7) The applications for stay should not be disposed of in a routine manner unmindful of the consequences flowing from the order requiring the assessee to deposit full or part of the demand;
8) Three aspects to be focused while dealing with the applications for dispensing of pre- deposit are: (a) prima facie case, (b) balance of convenience, and (c) irreparable loss;
9) Interim orders ought not to be granted merely because a prima facie case has been shown;
10) The balance of convenience must be clearly in favor of making of an interim order and there should not be the slightest indication of a likelihood of prejudice to the interest of public revenue;
11) While dealing with the applications twin requirements of consideration i.e., consideration of undue hardship, and imposition of conditions to safeguard the interests of revenue have to be kept in view;
12) When the Tribunal decides to grant full or partial stay, it has to impose such conditions as may be necessary to safeguard the interests of the revenue. This is an imperative requirement; and
7) An appellate Tribunal, being a creature of the statute, cannot ignore the statutory guidance while exercising general powers or expressly conferred incidental powers.
14. Reverting to the facts of the case, the adjudicating authority followed the procedure contemplated under the law and issued the show cause notice. The respondent sought time twice or thrice to submit their explanation/ objections. They did not do so. Of course they sought for personal hearing. After hearing the respondent personally, the Commissioner passed an elaborate order.

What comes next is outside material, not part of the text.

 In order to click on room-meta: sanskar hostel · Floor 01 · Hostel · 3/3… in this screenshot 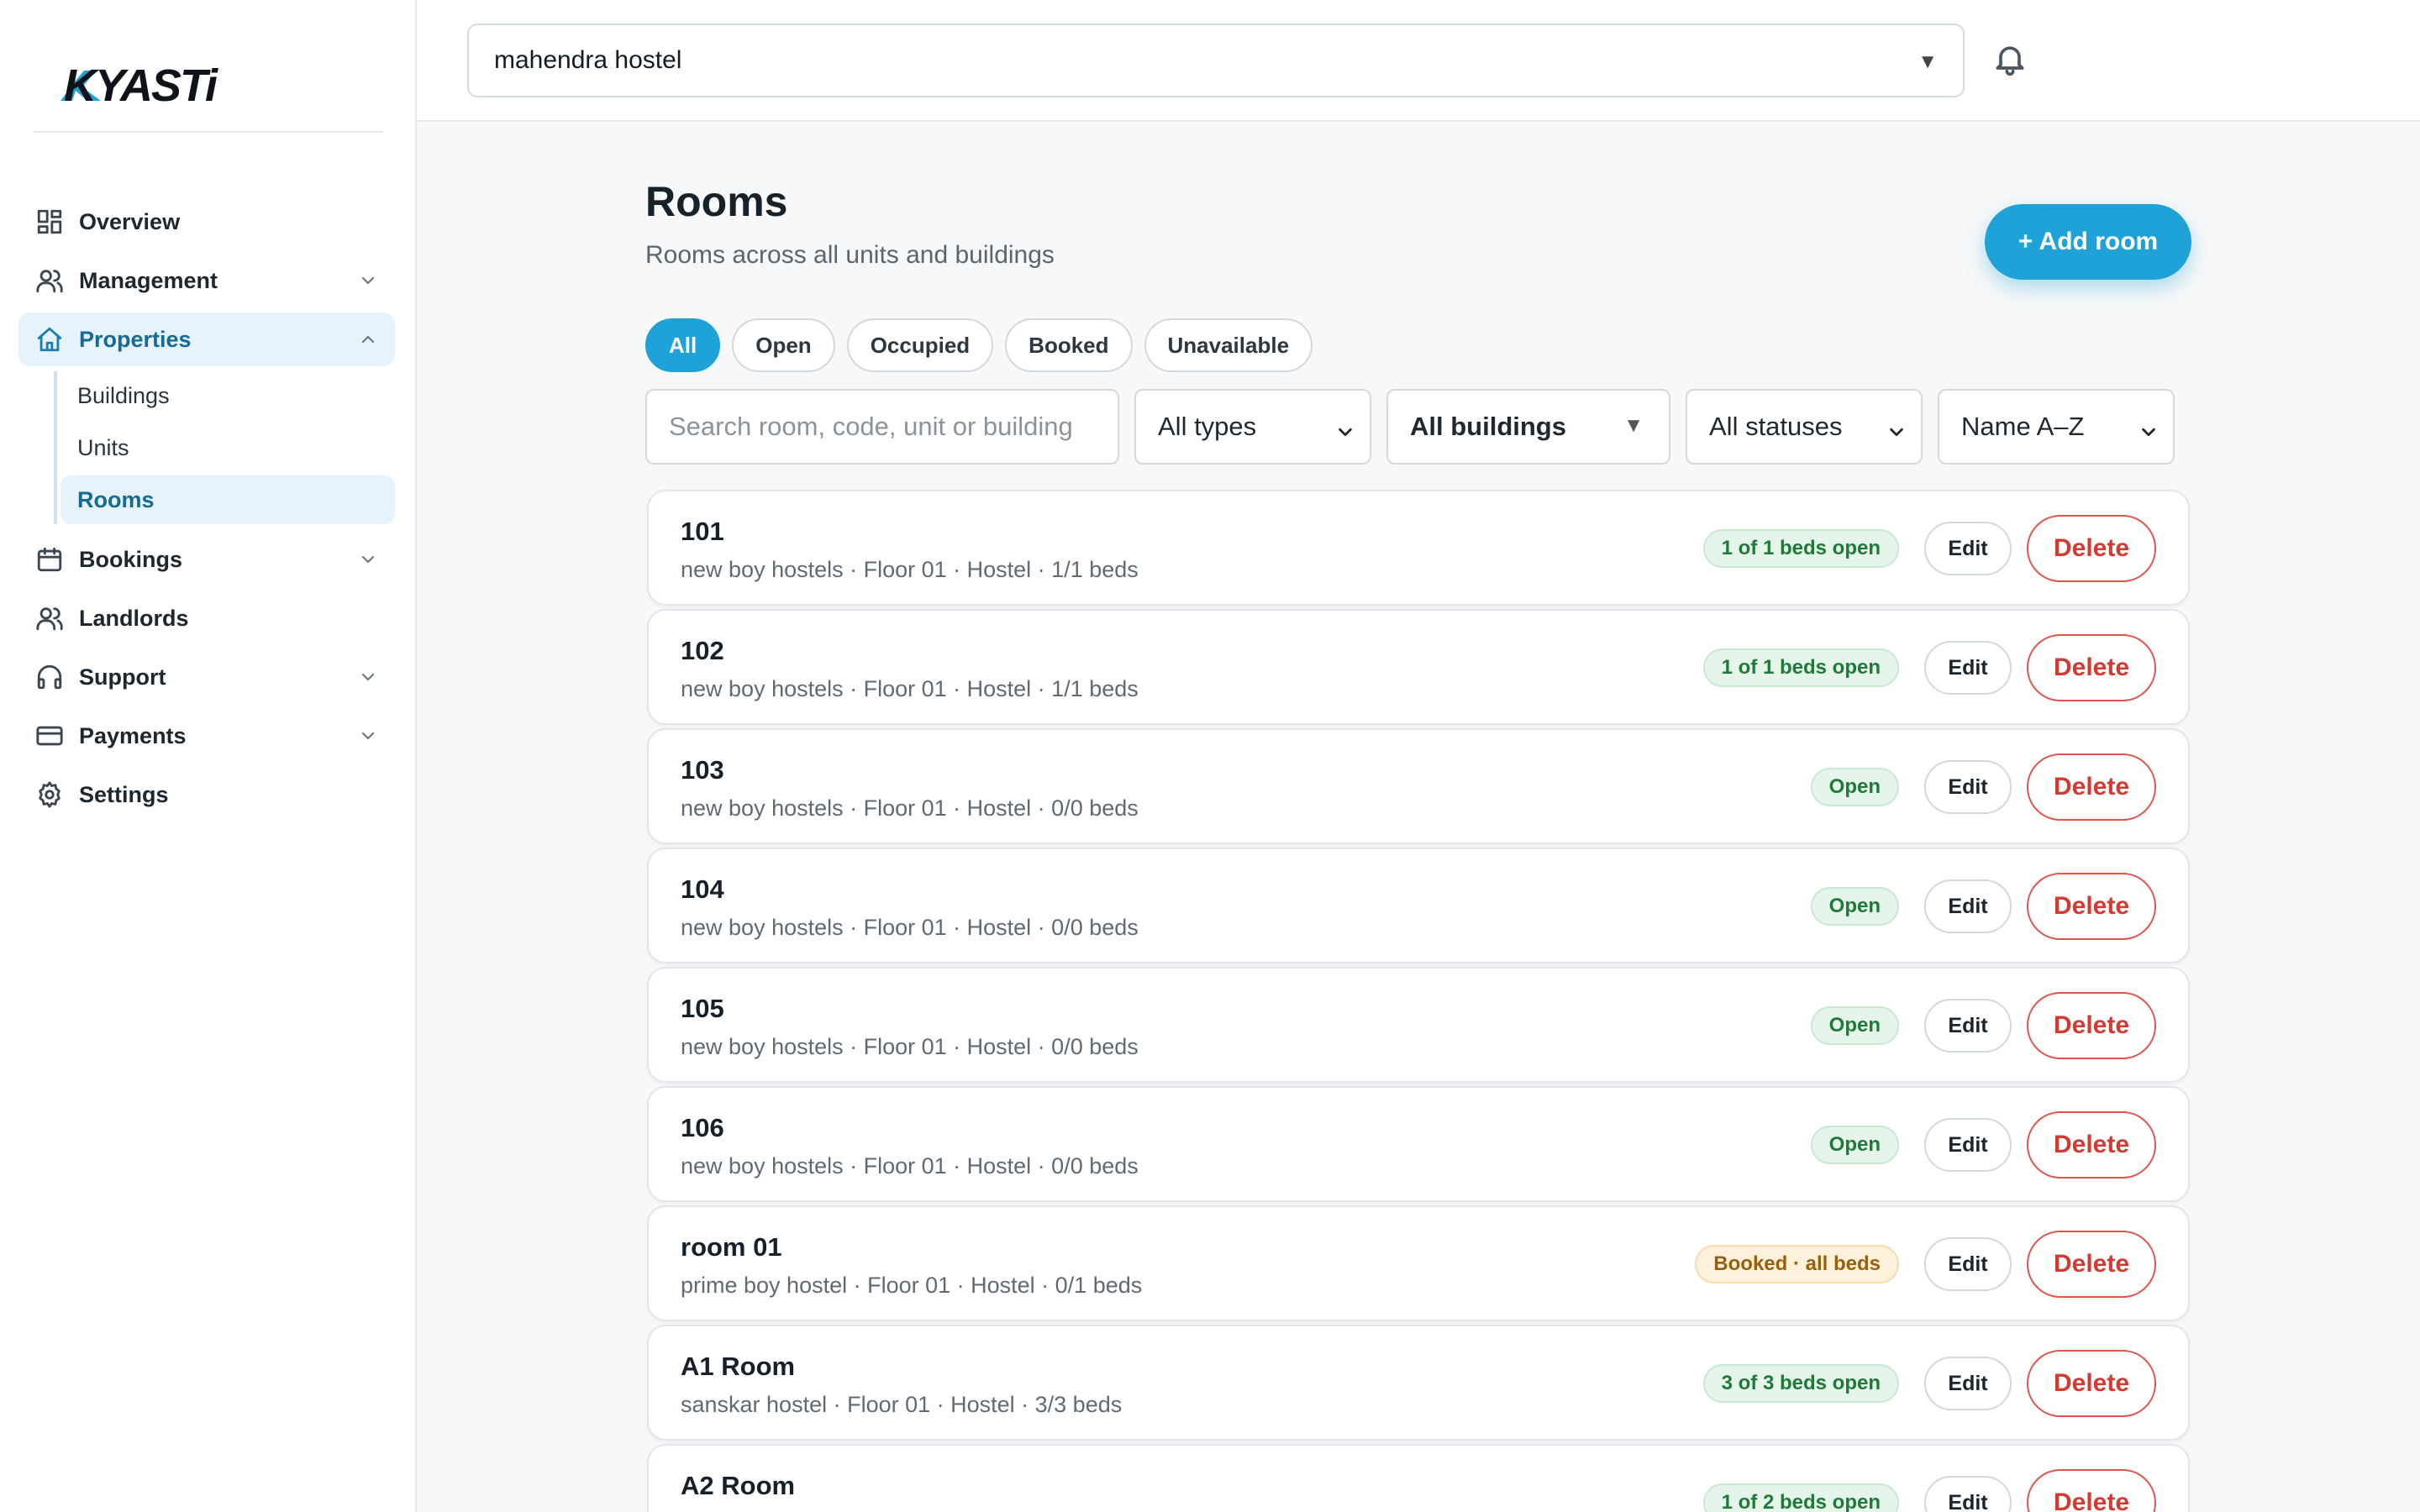, I will do `click(902, 1404)`.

When an application for stay and waiver of pre- deposit was made by the respondent, the CESTAT passed the following order granting relief.
On perusal of the records and considering the submissions made by both sides, we find that the show cause notice in this case has been issued on 8.9.2008 demanding service tax for the period 2003-2007. We find that the activity of the appellant, i.e., training or coaching and collecting consideration was in dispute from the date when the definition of “Commercial Training and Coaching Centre” was introduced. We find that the decisions cited by the learned counsel are in favor of the assessee. It is also fact that the Govt. of India has brought in retrospective amendment to the definition of “Commercial Coaching and Training Center” which could include the activity of the appellant and liability to service tax arises. Retrospective amendment made by the Act is silent on the question of limitation. We are in agreement with the learned counsel that the entire amount of service tax is hit by limitation. In view of this, application for waiver of pre- deposit of the amount involved is allowed and recovery thereof stayed only on the ground of limitation till the disposal of the appeal.
15. In our considered opinion, the order of the CESTAT is not in accordance with the law laid down by the Supreme Court. The learned CESTAT failed to focus its consideration on prima facie case, balance of convenience and irreparable loss. It did not consider the aspect of undue hardship which must exist for exercising power under Section 35F of the Central Excise Act. Even assuming that there is hardship, the Tribunal ought not to have granted the order of stay or dispensation of pre- deposit without imposing conditions. For these reasons, we are not able to sustain the impugned order in spite of the offer of the respondent (made through their Counsel) to deposit Rs. 5.00 Crores (Rupees five Crores only) as a precondition for continuing stay.
16. In the result, for the above reasons, we allow the appeal, set aside the impugned order of the CESTAT and remit the matter to enable them to consider the matter afresh in the light of the above summed up principles laid down by the Supreme Court. We request that this exercise shall be completed within a period of six weeks from the date of receipt of a copy of this order. There shall be no order as to costs.